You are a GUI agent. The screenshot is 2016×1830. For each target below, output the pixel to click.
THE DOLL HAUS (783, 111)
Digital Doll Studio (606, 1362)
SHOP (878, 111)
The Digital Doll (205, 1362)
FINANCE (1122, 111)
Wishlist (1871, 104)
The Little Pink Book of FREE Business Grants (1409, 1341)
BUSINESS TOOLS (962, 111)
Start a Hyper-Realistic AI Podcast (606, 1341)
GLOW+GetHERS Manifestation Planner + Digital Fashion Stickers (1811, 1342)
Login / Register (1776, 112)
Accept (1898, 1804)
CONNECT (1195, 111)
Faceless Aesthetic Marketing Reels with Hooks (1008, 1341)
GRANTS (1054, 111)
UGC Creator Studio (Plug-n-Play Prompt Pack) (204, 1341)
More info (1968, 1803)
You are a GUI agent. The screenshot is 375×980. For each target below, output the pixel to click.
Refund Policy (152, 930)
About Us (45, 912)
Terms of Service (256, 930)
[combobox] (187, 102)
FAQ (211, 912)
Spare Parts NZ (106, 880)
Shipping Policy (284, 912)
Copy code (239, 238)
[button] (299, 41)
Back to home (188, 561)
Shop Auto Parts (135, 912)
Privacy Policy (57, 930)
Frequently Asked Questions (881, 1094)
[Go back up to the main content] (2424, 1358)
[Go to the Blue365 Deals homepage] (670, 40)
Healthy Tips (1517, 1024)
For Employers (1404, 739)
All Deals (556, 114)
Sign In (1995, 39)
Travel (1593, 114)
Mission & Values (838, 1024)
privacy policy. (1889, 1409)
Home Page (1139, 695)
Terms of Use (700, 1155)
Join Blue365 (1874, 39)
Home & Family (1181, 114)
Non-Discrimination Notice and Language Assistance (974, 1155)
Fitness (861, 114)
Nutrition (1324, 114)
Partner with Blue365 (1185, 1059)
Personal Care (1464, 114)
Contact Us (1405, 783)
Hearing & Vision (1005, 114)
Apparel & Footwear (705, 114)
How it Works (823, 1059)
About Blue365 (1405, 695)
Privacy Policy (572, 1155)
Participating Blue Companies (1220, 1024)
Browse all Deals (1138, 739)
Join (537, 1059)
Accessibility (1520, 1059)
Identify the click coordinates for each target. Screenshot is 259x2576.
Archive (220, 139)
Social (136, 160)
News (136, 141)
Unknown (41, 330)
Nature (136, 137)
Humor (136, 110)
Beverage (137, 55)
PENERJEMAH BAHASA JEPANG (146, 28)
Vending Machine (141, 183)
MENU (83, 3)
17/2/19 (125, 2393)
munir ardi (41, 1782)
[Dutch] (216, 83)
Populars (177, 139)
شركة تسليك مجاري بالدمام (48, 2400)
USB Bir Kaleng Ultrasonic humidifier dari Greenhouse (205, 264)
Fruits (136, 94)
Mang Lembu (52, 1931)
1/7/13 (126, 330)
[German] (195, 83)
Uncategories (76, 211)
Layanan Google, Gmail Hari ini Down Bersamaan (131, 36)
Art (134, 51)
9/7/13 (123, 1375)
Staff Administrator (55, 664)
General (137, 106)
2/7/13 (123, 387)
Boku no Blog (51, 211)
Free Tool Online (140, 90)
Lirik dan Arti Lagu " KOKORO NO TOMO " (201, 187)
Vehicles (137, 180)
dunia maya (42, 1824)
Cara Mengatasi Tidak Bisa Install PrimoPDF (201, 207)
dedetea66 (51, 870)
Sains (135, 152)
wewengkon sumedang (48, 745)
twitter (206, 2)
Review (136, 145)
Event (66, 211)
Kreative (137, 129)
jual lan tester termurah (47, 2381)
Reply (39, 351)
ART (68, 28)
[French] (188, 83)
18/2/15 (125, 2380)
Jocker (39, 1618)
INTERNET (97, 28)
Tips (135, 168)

= Assignment =
Retype exactly the lines of the data above, starting at its first line and finishing with the line that has "Accessibility (1520, 1059)" in it.

= Output of the task =
You are a GUI agent. The screenshot is 2016×1830. For each target below, output the pixel to click.
THE DOLL HAUS (783, 111)
Digital Doll Studio (606, 1362)
SHOP (878, 111)
The Digital Doll (205, 1362)
FINANCE (1122, 111)
Wishlist (1871, 104)
The Little Pink Book of FREE Business Grants (1409, 1341)
BUSINESS TOOLS (962, 111)
Start a Hyper-Realistic AI Podcast (606, 1341)
GLOW+GetHERS Manifestation Planner + Digital Fashion Stickers (1811, 1342)
Login / Register (1776, 112)
Accept (1898, 1804)
CONNECT (1195, 111)
Faceless Aesthetic Marketing Reels with Hooks (1008, 1341)
GRANTS (1054, 111)
UGC Creator Studio (Plug-n-Play Prompt Pack) (204, 1341)
More info (1968, 1803)
You are a GUI agent. The screenshot is 375×980. For each target below, output the pixel to click.
Refund Policy (152, 930)
About Us (45, 912)
Terms of Service (256, 930)
[combobox] (187, 102)
FAQ (211, 912)
Spare Parts NZ (106, 880)
Shipping Policy (284, 912)
Copy code (239, 238)
[button] (299, 41)
Back to home (188, 561)
Shop Auto Parts (135, 912)
Privacy Policy (57, 930)
Frequently Asked Questions (881, 1094)
[Go back up to the main content] (2424, 1358)
[Go to the Blue365 Deals homepage] (670, 40)
Healthy Tips (1517, 1024)
For Employers (1404, 739)
All Deals (556, 114)
Sign In (1995, 39)
Travel (1593, 114)
Mission & Values (838, 1024)
privacy policy. (1889, 1409)
Home Page (1139, 695)
Terms of Use (700, 1155)
Join Blue365 (1874, 39)
Home & Family (1181, 114)
Non-Discrimination Notice and Language Assistance (974, 1155)
Fitness (861, 114)
Nutrition (1324, 114)
Partner with Blue365 (1185, 1059)
Personal Care (1464, 114)
Contact Us (1405, 783)
Hearing & Vision (1005, 114)
Apparel & Footwear (705, 114)
How it Works (823, 1059)
About Blue365 (1405, 695)
Privacy Policy (572, 1155)
Participating Blue Companies (1220, 1024)
Browse all Deals (1138, 739)
Join (537, 1059)
Accessibility (1520, 1059)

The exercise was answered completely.